>> Start INFORMATION PROVIDED

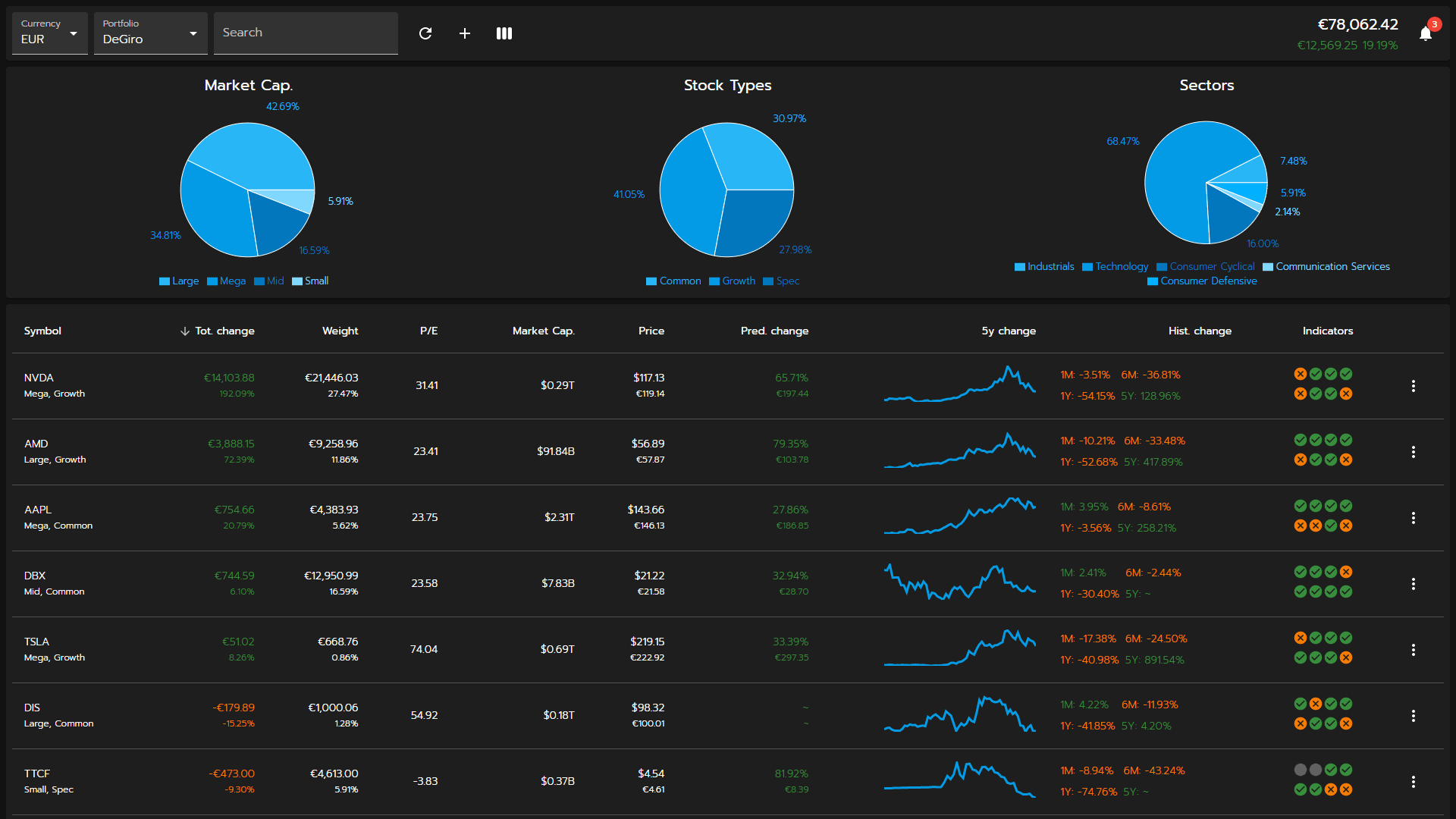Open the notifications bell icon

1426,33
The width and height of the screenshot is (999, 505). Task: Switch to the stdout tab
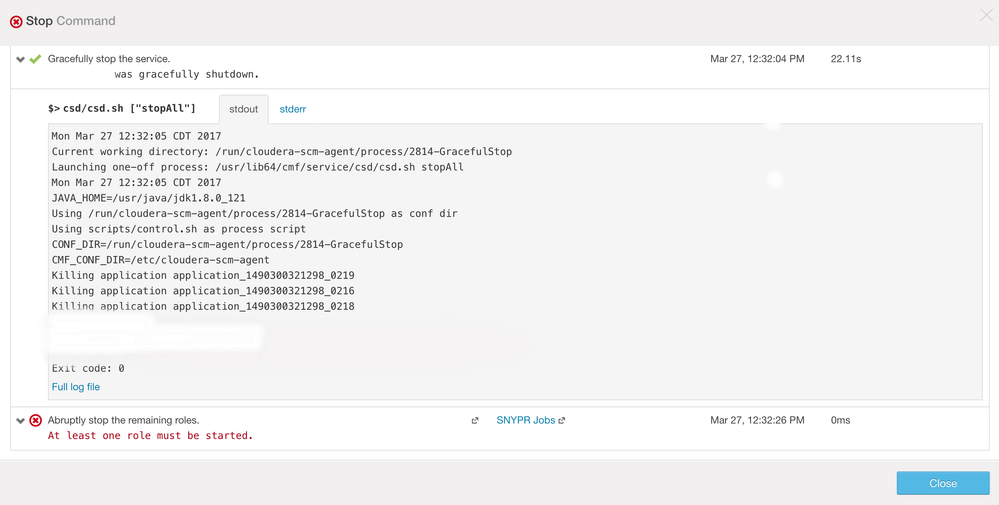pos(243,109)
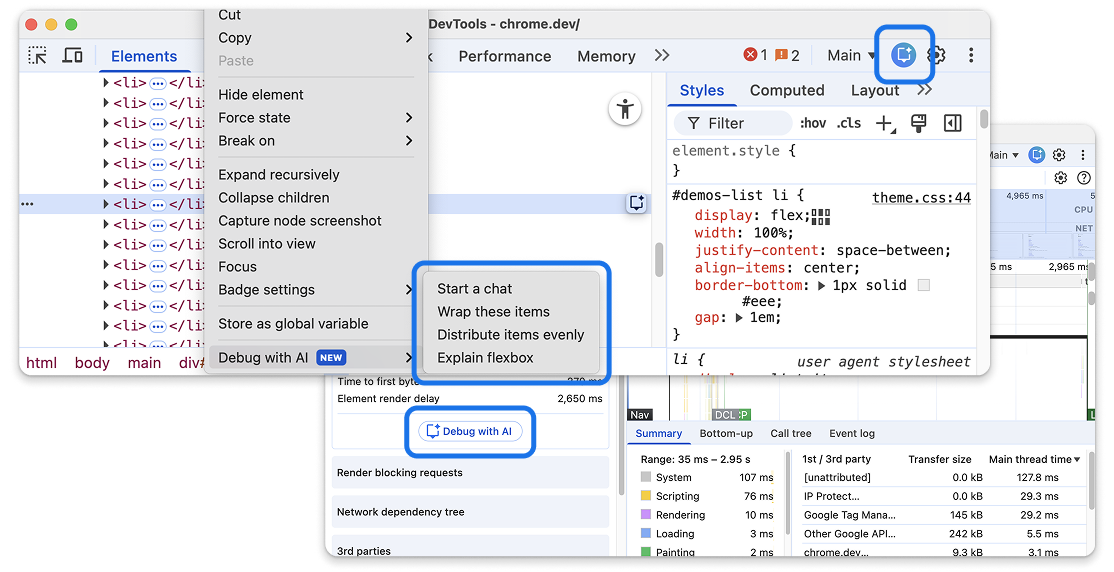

>> End INFORMATION PROVIDED
>> Start INFORMATION PROVIDED

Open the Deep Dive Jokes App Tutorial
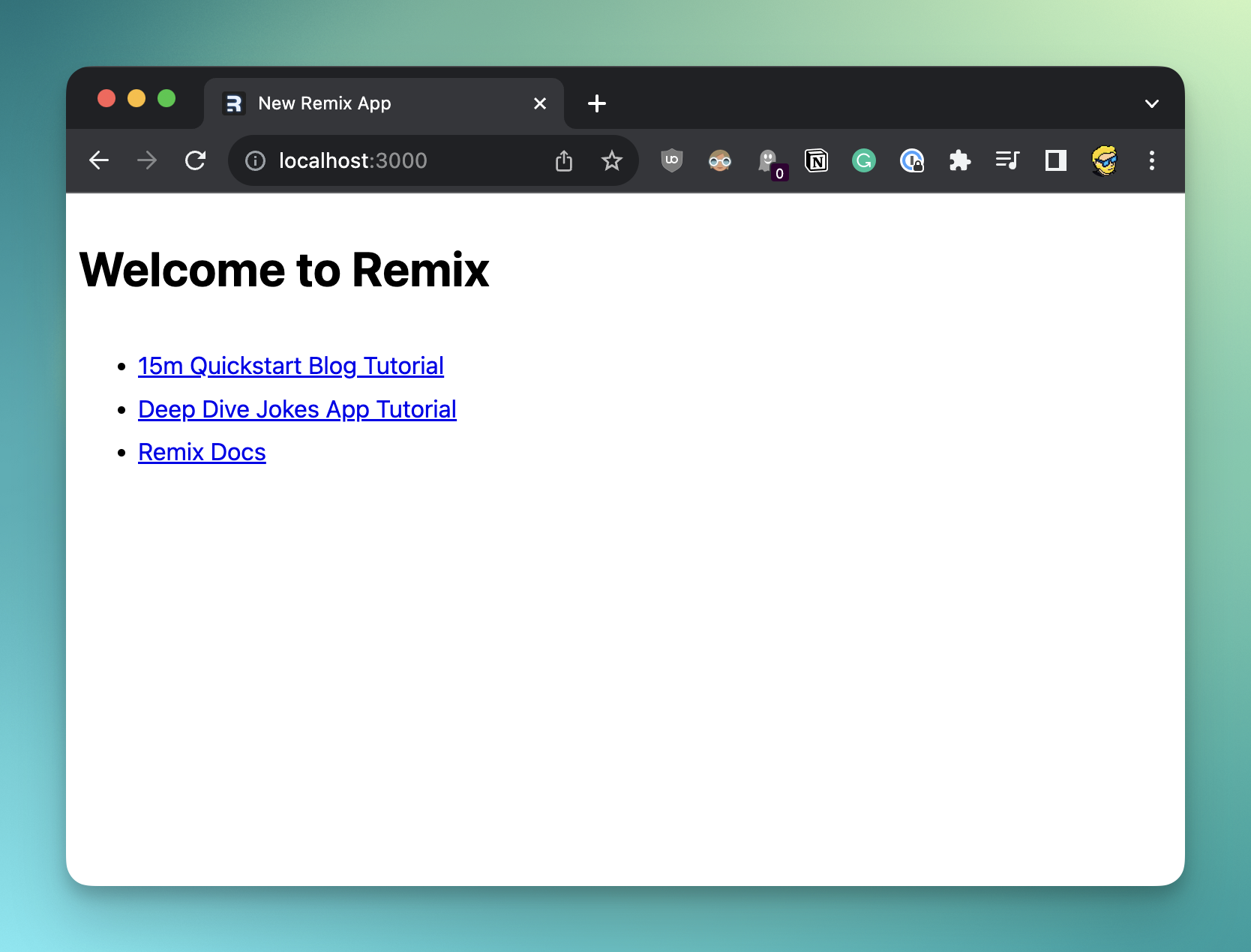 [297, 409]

>> End INFORMATION PROVIDED
>> Start INFORMATION PROVIDED

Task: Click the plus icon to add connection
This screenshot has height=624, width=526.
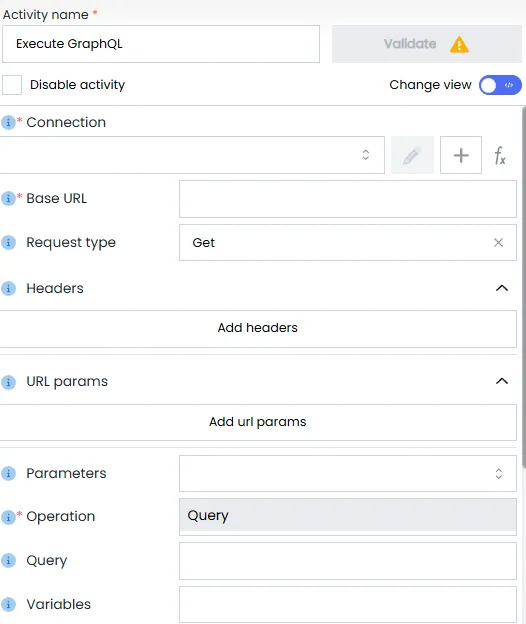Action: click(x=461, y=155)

>> End INFORMATION PROVIDED

WHAT NEEDS TO BE DONE: Reproduce the rows verbatim, from the line with "The width and" up to and including the line with "pos(243,109)", omitting the pictures.

RESULT OF THIS TASK:
The width and height of the screenshot is (999, 505). Task: Switch to the stdout tab
pos(243,109)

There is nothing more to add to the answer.